Generalmusikdirektor Cornelius Meister eröffnete den Festakt am Klavier.
Ich komme noch einmal zur Frage, weshalb ihr Weg nach Deutschland eigentlich nicht denkbar war. Wie Helene mir erzählte, war sie in einem sehr positiv gestimmten Elternhaus aufgewachsen, mit viel Jiddischkeit voller Wärme und Zuversicht. Als sie mit ihrem Studium fertig war, hat ihre Professorin gemeint, sie solle nach Deutschland gehen, denn dort gäbe es in fast jeder Stadt eine Oper und damit gute Chancen für Engagements. So kam sie trotz aller Familiengeschichte nach Deutschland und erhielt schnell einen Vertrag als Ensemblemitglied der Oper Heidelberg. Für ihre Eltern, die von Deutschland in die USA geflohen waren, muss der Gedanke, dass ihre Tochter freiwillig nach Deutschland gehen wollte, herzzereißend und beängstigend gewesen sein. Helene erzählte mir einmal: „Dass ich nach Deutschland ging, war ein harter Schlag für meine Eltern, dennoch meinten sie in diversen Interviews, dass sie ihre Tochter mehr liebten, als sie jemanden hassen könnten.“
Und damit landete Helene Schneiderman als Geschenk auf der deutschen Opernbühne.
Aber einen kurzen Nachtrag zum Thema Helene und ihre Eltern habe ich noch. Als Intendantin der Oper von San Francisco habe ich Helene Rollen angeboten. Als ich darüber mit ihr sprach, kamen ihr die Tränen. Obwohl sie weinte, war sie glücklich und sagte: „endlich werden meine Eltern mich auf einer Opernbühne in meinem eigenen Land erleben können.“ Bis dahin mussten sie immer nach Europa kommen, um ihre Tochter auf der Bühne zu erleben.

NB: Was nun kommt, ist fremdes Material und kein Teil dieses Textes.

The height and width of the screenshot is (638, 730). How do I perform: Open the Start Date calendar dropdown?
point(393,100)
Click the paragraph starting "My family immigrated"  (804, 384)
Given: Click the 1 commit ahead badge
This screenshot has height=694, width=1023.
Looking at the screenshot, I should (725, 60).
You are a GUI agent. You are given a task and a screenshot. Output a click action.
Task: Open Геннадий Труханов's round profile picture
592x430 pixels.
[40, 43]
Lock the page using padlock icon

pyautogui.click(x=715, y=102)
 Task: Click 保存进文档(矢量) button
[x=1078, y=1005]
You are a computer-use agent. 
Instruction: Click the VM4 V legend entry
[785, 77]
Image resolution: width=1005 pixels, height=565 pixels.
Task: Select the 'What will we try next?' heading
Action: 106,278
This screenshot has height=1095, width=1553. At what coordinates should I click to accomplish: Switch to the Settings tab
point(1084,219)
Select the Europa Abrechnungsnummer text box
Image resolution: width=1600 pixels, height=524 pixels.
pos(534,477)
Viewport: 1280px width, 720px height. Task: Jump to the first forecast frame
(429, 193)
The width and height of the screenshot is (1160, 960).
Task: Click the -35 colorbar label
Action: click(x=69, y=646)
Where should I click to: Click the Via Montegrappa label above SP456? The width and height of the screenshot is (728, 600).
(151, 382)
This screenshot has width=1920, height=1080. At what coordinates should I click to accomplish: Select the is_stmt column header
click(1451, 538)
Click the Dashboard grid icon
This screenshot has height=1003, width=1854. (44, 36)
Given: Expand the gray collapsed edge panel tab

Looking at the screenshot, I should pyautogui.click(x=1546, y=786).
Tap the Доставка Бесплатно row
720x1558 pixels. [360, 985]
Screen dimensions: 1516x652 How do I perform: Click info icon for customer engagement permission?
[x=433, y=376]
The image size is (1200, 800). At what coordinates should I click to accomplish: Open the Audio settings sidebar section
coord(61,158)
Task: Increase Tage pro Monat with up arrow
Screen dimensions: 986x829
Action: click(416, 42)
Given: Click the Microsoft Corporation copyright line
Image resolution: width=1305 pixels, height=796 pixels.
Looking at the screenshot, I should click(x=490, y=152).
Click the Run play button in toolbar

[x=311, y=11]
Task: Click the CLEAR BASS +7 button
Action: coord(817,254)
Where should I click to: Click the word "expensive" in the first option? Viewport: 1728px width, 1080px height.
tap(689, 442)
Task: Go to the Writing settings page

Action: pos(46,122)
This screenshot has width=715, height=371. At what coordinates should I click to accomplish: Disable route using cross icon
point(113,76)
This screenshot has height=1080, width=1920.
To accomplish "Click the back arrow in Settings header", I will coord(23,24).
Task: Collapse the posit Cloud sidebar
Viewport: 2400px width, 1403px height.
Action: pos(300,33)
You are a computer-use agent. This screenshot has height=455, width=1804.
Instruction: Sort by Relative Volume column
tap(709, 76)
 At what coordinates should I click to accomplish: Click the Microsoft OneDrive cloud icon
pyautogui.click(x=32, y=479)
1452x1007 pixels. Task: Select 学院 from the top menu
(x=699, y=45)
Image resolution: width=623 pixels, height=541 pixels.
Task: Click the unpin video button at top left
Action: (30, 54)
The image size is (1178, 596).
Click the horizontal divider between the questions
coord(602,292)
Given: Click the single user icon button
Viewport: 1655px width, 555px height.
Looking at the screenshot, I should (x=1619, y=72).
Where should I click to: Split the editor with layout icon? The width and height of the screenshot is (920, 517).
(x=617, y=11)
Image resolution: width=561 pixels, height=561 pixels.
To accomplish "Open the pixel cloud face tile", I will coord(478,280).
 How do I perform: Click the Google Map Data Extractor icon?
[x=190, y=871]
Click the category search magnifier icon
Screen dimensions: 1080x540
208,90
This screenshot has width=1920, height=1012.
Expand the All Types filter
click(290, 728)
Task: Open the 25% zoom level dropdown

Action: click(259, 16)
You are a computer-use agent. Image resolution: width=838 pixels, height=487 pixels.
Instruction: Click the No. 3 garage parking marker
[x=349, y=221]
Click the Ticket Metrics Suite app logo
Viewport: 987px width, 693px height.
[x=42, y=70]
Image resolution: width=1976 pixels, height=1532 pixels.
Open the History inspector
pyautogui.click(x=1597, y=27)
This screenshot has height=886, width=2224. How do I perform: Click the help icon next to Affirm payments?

Bevor ich über ihre Gesangslaufbahn spreche, habe ich zwei Geständnisse zu machen. Das eine ist, dass Helene 1981 Michael Gielen und mir in Frankfurt vorgesungen hat, wir ihr jedoch leider kein Angebot machen konnten, denn zu diesem Zeitpunkt hatten wir einfach keinen Bedarf für eine zusätzliche Mezzo im Ensemble. Aber wir waren neugierig auf sie. Als sie dann in Heidelberg war, bin ich deshalb ein paar Mal dort in Vorstellungen gewesen, um sie mir anzuhören. Ich fand sie exzellent und sehr beeindruckend. Und als Klaus Zehelein und ich 8 Jahre später nach Stuttgart kommen sollten, war einer meinen ersten Gedanken, „Hooray! Die Schneiderman ist im Ensemble.“ Helene Schneiderman war dort bereits seit 1983 im Ensemble.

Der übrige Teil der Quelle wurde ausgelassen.